_RECORDED DATA_:
++++
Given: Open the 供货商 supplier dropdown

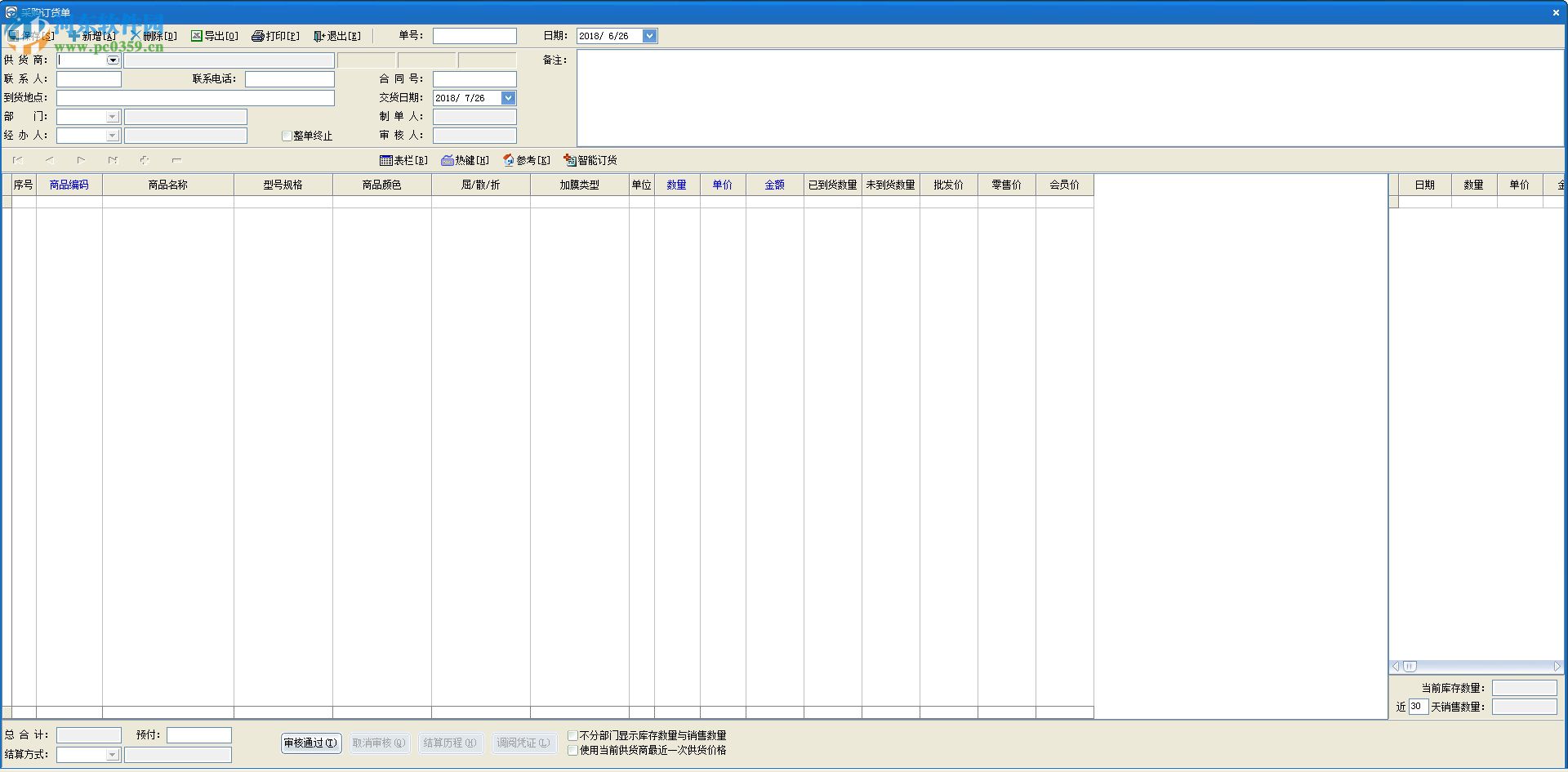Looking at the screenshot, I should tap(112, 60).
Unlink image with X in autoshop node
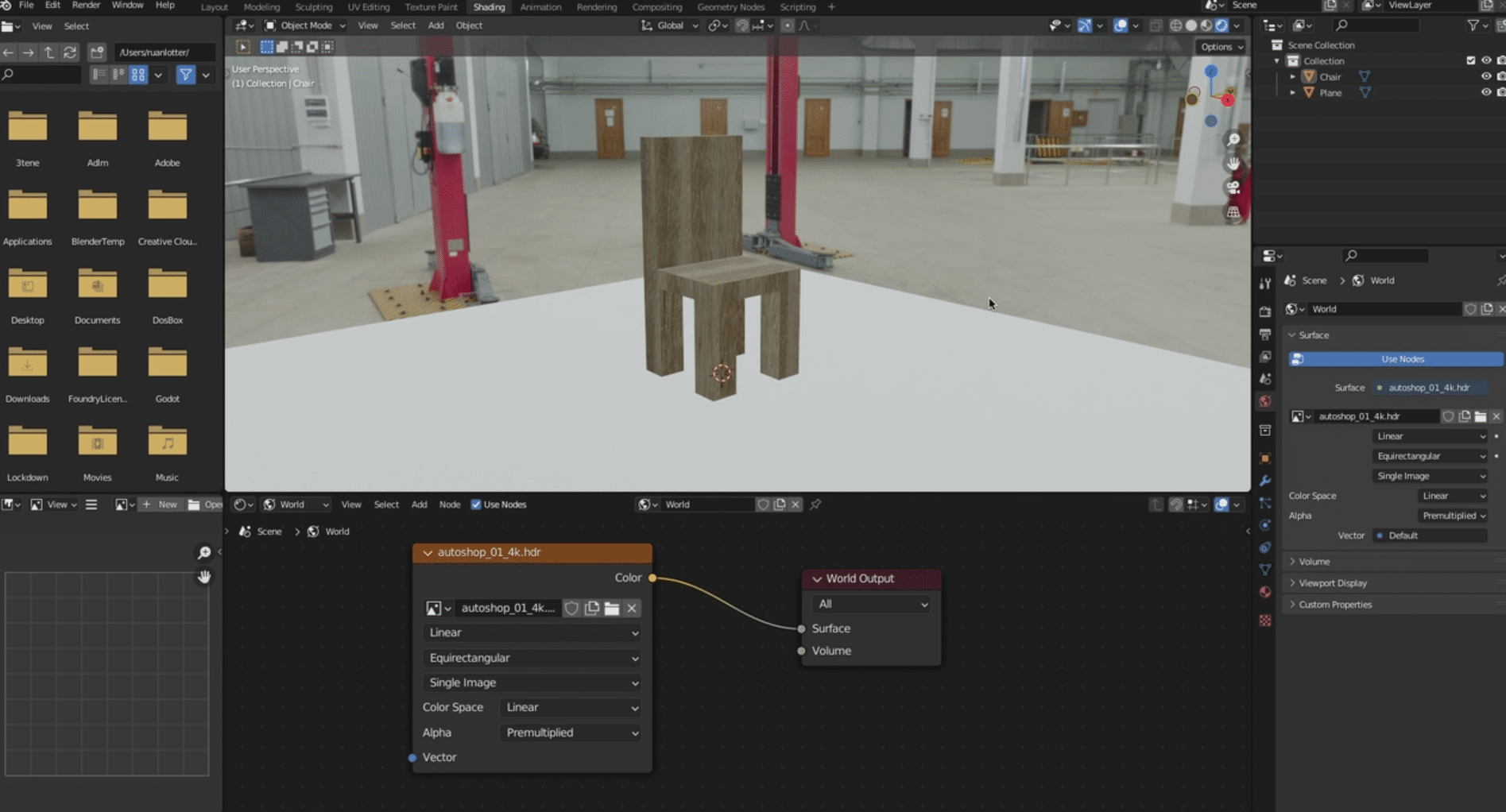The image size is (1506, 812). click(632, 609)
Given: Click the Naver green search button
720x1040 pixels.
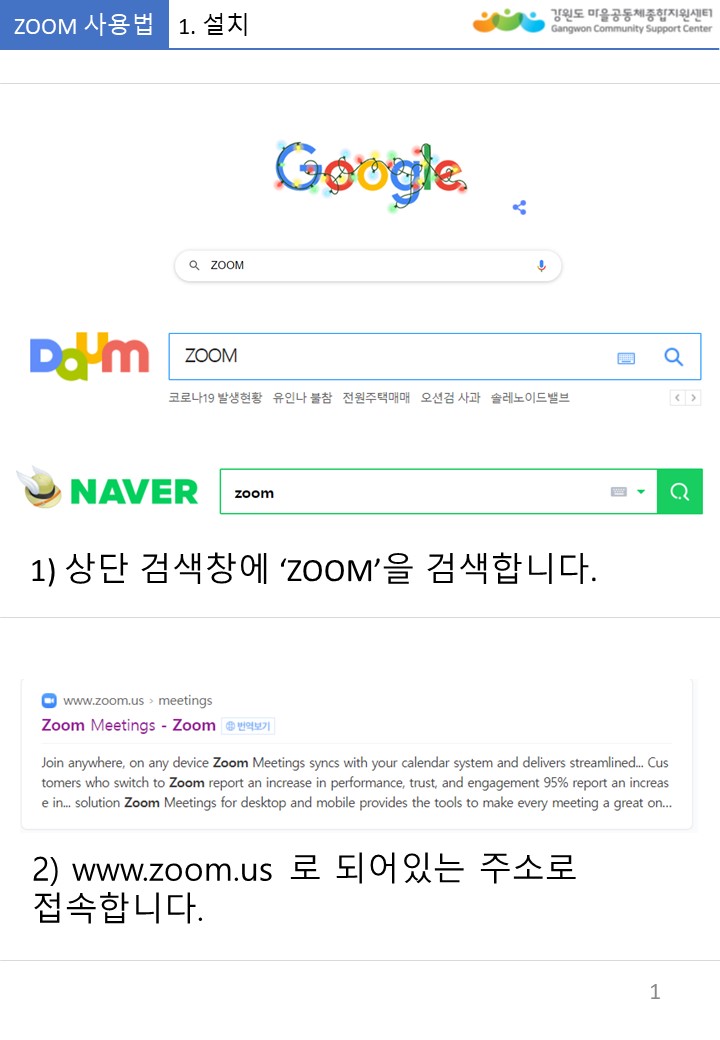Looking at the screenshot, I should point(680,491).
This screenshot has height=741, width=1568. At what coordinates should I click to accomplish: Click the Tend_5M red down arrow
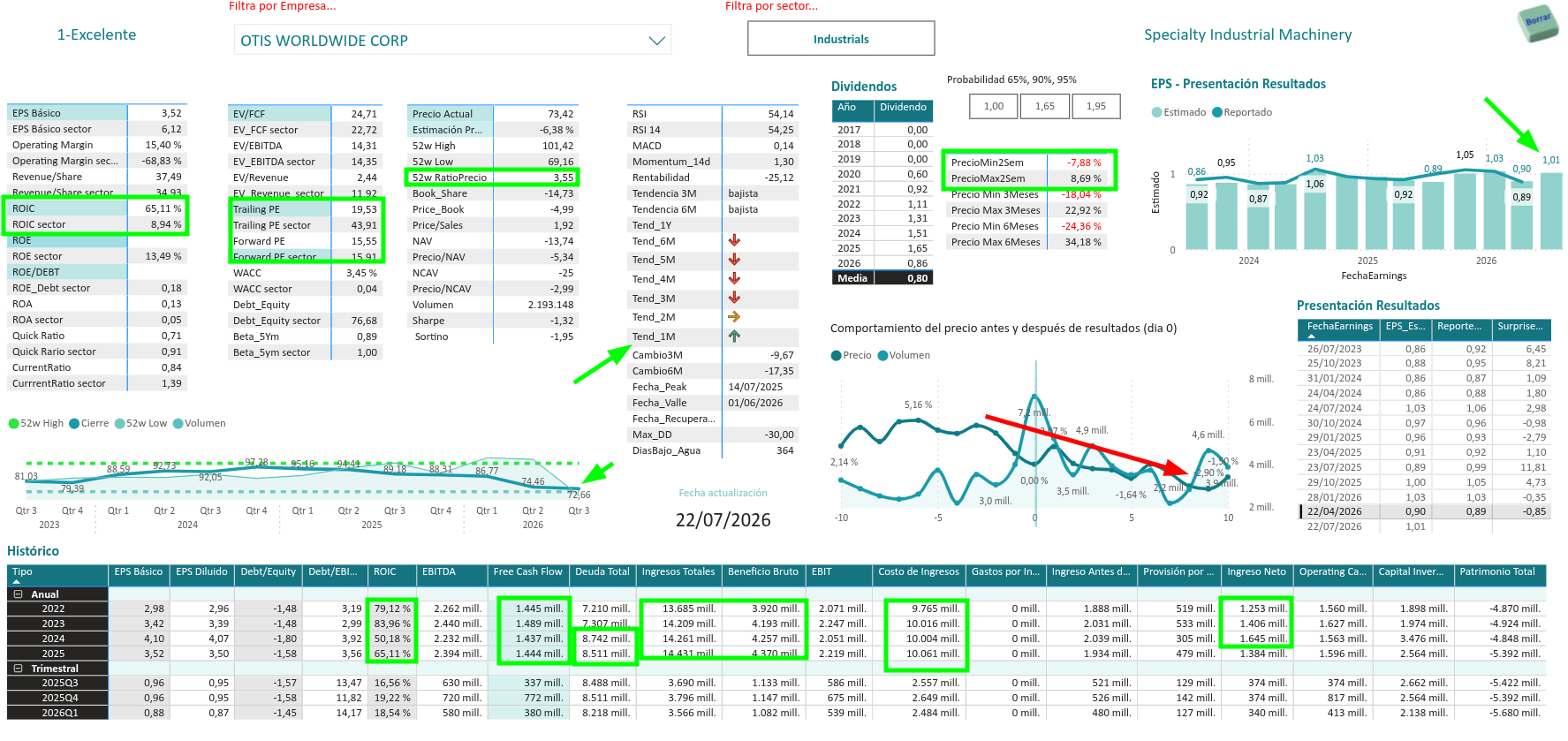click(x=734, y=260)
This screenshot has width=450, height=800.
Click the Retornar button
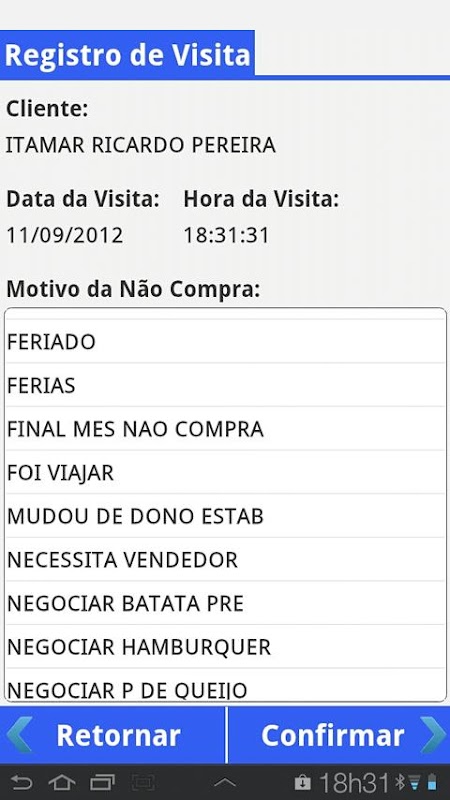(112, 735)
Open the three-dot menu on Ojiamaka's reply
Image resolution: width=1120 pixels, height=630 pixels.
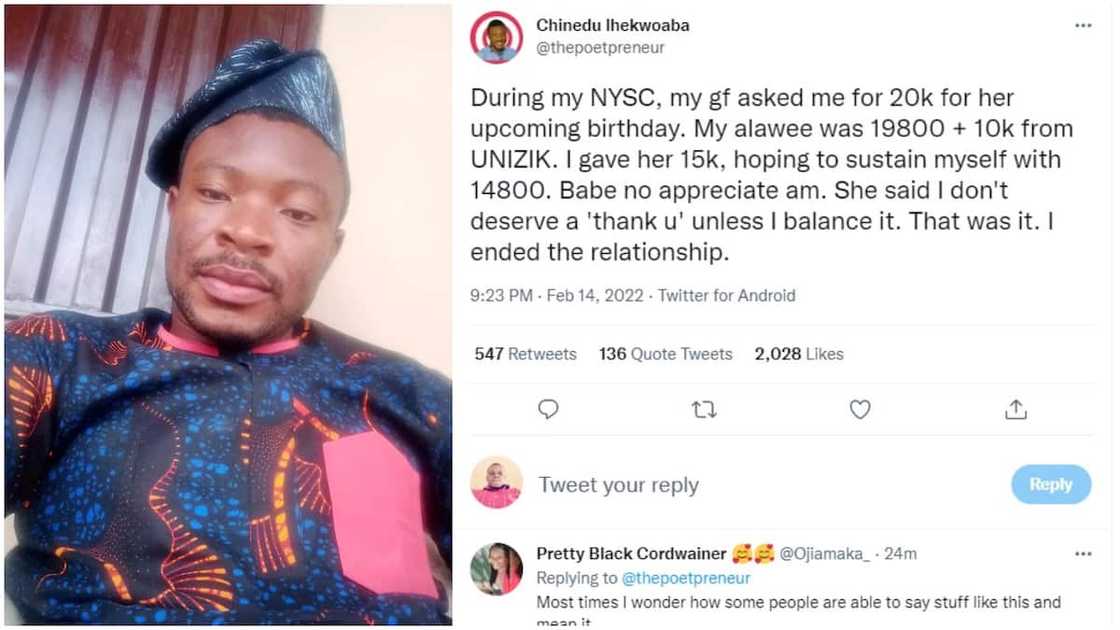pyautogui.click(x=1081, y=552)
++++
_INSTRUCTIONS FOR THE TASK_: Reproduce all the records with every "Given" changed to "Instruction" and everything else left as it is. Leave the pictures out.

_TASK SOLUTION_:
Instruction: Open the 供货商 supplier dropdown

Looking at the screenshot, I should tap(112, 60).
Unlink image with X in autoshop node
The image size is (1506, 812). click(632, 609)
Instruction: Click the Naver green search button
720x1040 pixels.
Looking at the screenshot, I should point(680,491).
This screenshot has height=741, width=1568. At what coordinates should I click to accomplish: Click the Tend_5M red down arrow
click(x=734, y=260)
This screenshot has width=450, height=800.
Click the Retornar button
(112, 735)
Open the three-dot menu on Ojiamaka's reply
Image resolution: width=1120 pixels, height=630 pixels.
pyautogui.click(x=1081, y=552)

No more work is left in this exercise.